> [Task directions]: Up to and including the line that contains "Given: Click the blue magnifier search button", repeat each line of the data exactly, starting from the first.

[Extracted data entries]
■ ■ ■ ■ ■ ■ ■

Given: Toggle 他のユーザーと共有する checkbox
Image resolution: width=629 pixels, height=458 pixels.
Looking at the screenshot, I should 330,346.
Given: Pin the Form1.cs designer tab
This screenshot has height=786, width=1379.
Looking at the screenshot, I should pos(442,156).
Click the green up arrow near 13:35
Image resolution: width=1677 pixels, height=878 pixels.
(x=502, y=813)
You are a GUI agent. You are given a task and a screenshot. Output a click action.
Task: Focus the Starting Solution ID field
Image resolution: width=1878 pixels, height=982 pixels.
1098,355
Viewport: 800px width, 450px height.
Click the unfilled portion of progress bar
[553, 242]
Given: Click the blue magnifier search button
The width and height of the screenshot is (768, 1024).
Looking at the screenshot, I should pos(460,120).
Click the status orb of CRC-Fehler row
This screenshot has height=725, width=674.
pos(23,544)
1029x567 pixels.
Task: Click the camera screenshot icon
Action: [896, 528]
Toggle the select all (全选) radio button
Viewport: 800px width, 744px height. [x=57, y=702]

■ ■ ■ ■ ■ ■ ■

> [Answer for this exercise]:
Given: Toggle 他のユーザーと共有する checkbox
Image resolution: width=629 pixels, height=458 pixels.
Looking at the screenshot, I should 330,346.
Given: Pin the Form1.cs designer tab
This screenshot has height=786, width=1379.
Looking at the screenshot, I should pos(442,156).
Click the green up arrow near 13:35
Image resolution: width=1677 pixels, height=878 pixels.
(x=502, y=813)
You are a GUI agent. You are given a task and a screenshot. Output a click action.
Task: Focus the Starting Solution ID field
Image resolution: width=1878 pixels, height=982 pixels.
1098,355
Viewport: 800px width, 450px height.
Click the unfilled portion of progress bar
[553, 242]
Given: Click the blue magnifier search button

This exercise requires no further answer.